PPCA is a probabilistic latent variable model, whose maximum likelihood solution corresponds to PCA. For an introduction to PPCA, see [1].
This implementation uses the expectation-maximization (EM) algorithm to find maximum-likelihood estimates of the PPCA model parameters. This enables a principled handling of missing values in the dataset. In this implementation, we use p(X_obs, Z)
as the complete-data likelihood, where X_obs
denotes the non-missing entries in the data X
, and Z
denotes the latent variables (see [4]).
This implementation was tested for correctness against the MATLAB ppca function.

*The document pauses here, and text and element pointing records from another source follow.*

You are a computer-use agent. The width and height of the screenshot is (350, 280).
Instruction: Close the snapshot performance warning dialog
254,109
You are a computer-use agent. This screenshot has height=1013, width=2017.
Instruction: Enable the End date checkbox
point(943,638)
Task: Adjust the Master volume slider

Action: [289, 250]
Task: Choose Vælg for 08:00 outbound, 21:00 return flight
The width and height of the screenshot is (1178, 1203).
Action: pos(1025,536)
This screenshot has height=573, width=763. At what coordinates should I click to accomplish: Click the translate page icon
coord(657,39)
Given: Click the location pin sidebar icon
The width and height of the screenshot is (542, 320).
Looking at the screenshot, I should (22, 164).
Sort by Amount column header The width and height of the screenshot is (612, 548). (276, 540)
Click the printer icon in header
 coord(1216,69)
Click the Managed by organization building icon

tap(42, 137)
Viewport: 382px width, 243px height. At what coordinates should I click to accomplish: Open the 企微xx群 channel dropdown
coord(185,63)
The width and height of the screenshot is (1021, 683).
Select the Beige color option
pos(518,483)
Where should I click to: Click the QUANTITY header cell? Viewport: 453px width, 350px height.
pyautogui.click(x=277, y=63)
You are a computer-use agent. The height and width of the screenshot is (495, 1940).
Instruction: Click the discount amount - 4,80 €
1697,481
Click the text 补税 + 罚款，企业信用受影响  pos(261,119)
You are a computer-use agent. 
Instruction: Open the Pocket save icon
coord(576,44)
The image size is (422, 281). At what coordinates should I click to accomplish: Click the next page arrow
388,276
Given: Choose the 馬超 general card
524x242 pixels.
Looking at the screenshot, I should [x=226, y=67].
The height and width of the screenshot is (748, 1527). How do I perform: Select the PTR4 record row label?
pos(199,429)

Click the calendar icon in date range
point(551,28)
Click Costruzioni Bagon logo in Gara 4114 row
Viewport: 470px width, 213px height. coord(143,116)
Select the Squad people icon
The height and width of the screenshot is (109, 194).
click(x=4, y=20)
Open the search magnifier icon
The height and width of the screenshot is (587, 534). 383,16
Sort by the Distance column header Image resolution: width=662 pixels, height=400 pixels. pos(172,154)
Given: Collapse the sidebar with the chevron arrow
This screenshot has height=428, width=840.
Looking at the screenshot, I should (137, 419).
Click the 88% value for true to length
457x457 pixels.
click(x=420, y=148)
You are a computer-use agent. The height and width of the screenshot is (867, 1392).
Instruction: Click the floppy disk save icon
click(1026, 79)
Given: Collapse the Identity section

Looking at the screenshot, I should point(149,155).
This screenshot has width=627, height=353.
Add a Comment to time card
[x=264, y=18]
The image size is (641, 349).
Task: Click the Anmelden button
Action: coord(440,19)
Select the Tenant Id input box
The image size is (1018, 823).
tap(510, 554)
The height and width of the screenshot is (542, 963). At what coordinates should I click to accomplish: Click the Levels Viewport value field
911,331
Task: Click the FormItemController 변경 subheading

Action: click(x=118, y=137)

This implementation uses numba
(in addition to numpy
) to accelerate the EM algorithm in the presence of missing values. It was tested with Python 3.12 and can be installed as a package with:
pip install -e .
To run the demo.ipynb
notebook, the following packages are additionally required:
pip install notebook
pip install scikit-learn
pip install matplotlib
In the demo.ipynb
we show basic usage and compare this implementation to the sklearn
implementation. In short, PPCA can be used exactly like its sklearn
counterpart:
from em_ppca import EMPPCA
...
em_ppca = EMPPCA(n_components=3)
# X contains data with possibly missing values (= np.nan)
# Z are the transformed values
Z = em_ppca.fit_transform(X)
print("principle components: ", em_ppca.components_)
...
The current implementation supports all attributes, but only the fit
and fit_transform
methods compared to the sklearn
counterpart. Feedback / contributions are welcome!
[1] Bishop, C. M., Pattern Recognition and Machine Learning. New York: Springer, 2006.
[2] Tipping, M. E. and Bishop, C. M., Probabilistic Principal Component Analysis. Journal of the Royal Statistical Society: Series B (Statistical Methodology), 1999.
[3] Sam Roweis. EM algorithms for PCA and SPCA. In Proceedings of the 1997 conference on Advances in neural information processing systems 10 (NIPS '97), 1998, 626-632.
[4] Alexander Ilin and Tapani Raiko. 2010. Practical Approaches to Principal Component Analysis in the Presence of Missing Values. J. Mach. Learn. Res. 11 (August 2010), 1957-2000.